Data for this exercise Block Start
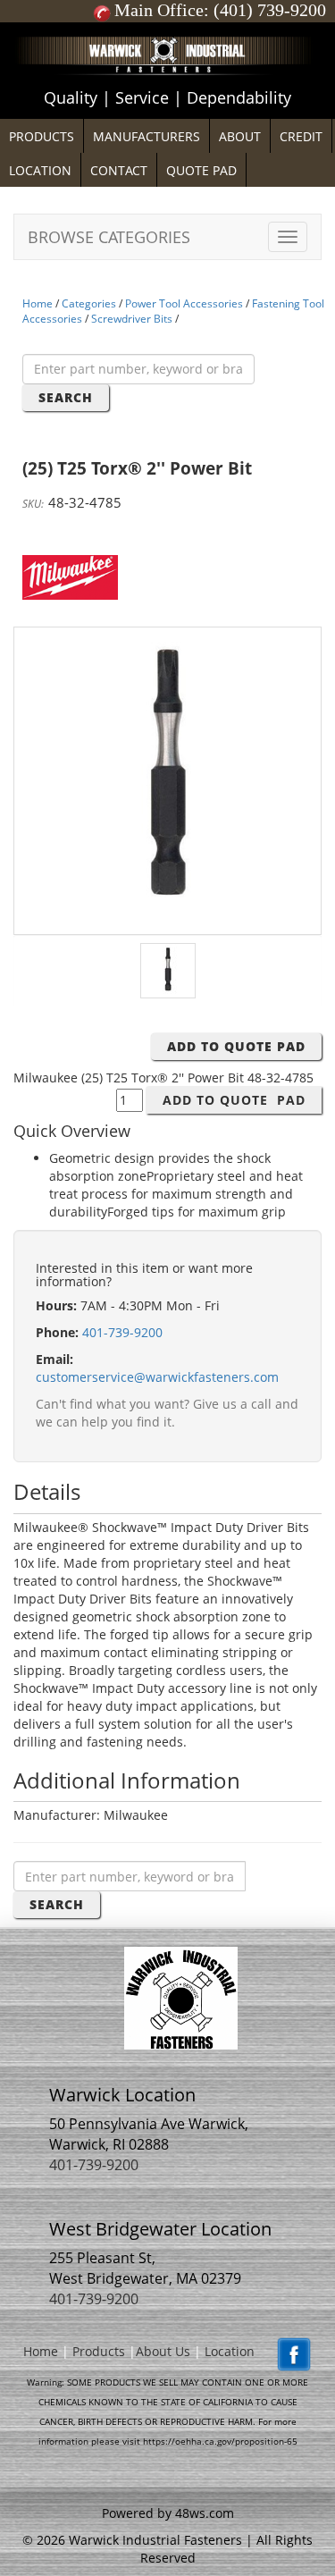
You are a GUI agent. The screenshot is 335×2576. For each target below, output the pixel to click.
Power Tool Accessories (184, 303)
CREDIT (301, 136)
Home (37, 303)
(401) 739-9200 (270, 10)
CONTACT (118, 170)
Data for this exercise Block End
▶ [What you need to do]:
Restate the material above word for word, omitting the pictures.

▶ [Output of the exercise]:
You are a GUI agent. The screenshot is 335×2576. For each target below, output the pixel to click.
Power Tool Accessories (184, 303)
CREDIT (301, 136)
Home (37, 303)
(401) 739-9200 (270, 10)
CONTACT (118, 170)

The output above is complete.